BEGIN SUPPLIED MATERIAL

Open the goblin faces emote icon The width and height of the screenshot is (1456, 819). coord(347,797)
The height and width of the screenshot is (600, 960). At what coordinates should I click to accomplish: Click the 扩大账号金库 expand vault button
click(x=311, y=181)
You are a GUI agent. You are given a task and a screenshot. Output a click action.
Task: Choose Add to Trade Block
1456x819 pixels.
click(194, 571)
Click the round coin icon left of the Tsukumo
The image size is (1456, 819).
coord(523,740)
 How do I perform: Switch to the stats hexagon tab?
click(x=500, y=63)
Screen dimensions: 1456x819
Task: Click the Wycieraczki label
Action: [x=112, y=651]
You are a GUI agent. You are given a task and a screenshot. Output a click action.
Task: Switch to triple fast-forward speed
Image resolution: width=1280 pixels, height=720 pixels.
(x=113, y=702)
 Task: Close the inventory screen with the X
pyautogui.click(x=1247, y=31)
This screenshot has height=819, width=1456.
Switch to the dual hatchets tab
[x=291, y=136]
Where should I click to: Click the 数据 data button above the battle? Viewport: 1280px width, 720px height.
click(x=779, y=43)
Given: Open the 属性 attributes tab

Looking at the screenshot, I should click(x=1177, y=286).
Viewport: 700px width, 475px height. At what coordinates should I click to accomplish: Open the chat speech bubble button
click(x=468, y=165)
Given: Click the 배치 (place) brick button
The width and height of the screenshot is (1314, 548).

END SUPPLIED MATERIAL

* _AIM OF THE TASK_: Put the lines above into a numbered list, and leave out any blank lines.

* _ANSWER_:
1. Open the goblin faces emote icon The width and height of the screenshot is (1456, 819). coord(347,797)
2. The height and width of the screenshot is (600, 960). At what coordinates should I click to accomplish: Click the 扩大账号金库 expand vault button
3. click(x=311, y=181)
4. You are a GUI agent. You are given a task and a screenshot. Output a click action.
5. Task: Choose Add to Trade Block
6. 1456x819 pixels.
7. click(194, 571)
8. Click the round coin icon left of the Tsukumo
9. The image size is (1456, 819).
10. coord(523,740)
11.  How do I perform: Switch to the stats hexagon tab?
12. click(x=500, y=63)
13. Screen dimensions: 1456x819
14. Task: Click the Wycieraczki label
15. Action: [x=112, y=651]
16. You are a GUI agent. You are given a task and a screenshot. Output a click action.
17. Task: Switch to triple fast-forward speed
18. Image resolution: width=1280 pixels, height=720 pixels.
19. (x=113, y=702)
20.  Task: Close the inventory screen with the X
21. pyautogui.click(x=1247, y=31)
22. This screenshot has height=819, width=1456.
23. Switch to the dual hatchets tab
24. [x=291, y=136]
25. Where should I click to: Click the 数据 data button above the battle? Viewport: 1280px width, 720px height.
26. click(x=779, y=43)
27. Given: Open the 属性 attributes tab
28. Looking at the screenshot, I should click(x=1177, y=286).
29. Viewport: 700px width, 475px height. At what coordinates should I click to accomplish: Open the chat speech bubble button
30. click(x=468, y=165)
31. Given: Click the 배치 (place) brick button
32. The width and height of the screenshot is (1314, 548).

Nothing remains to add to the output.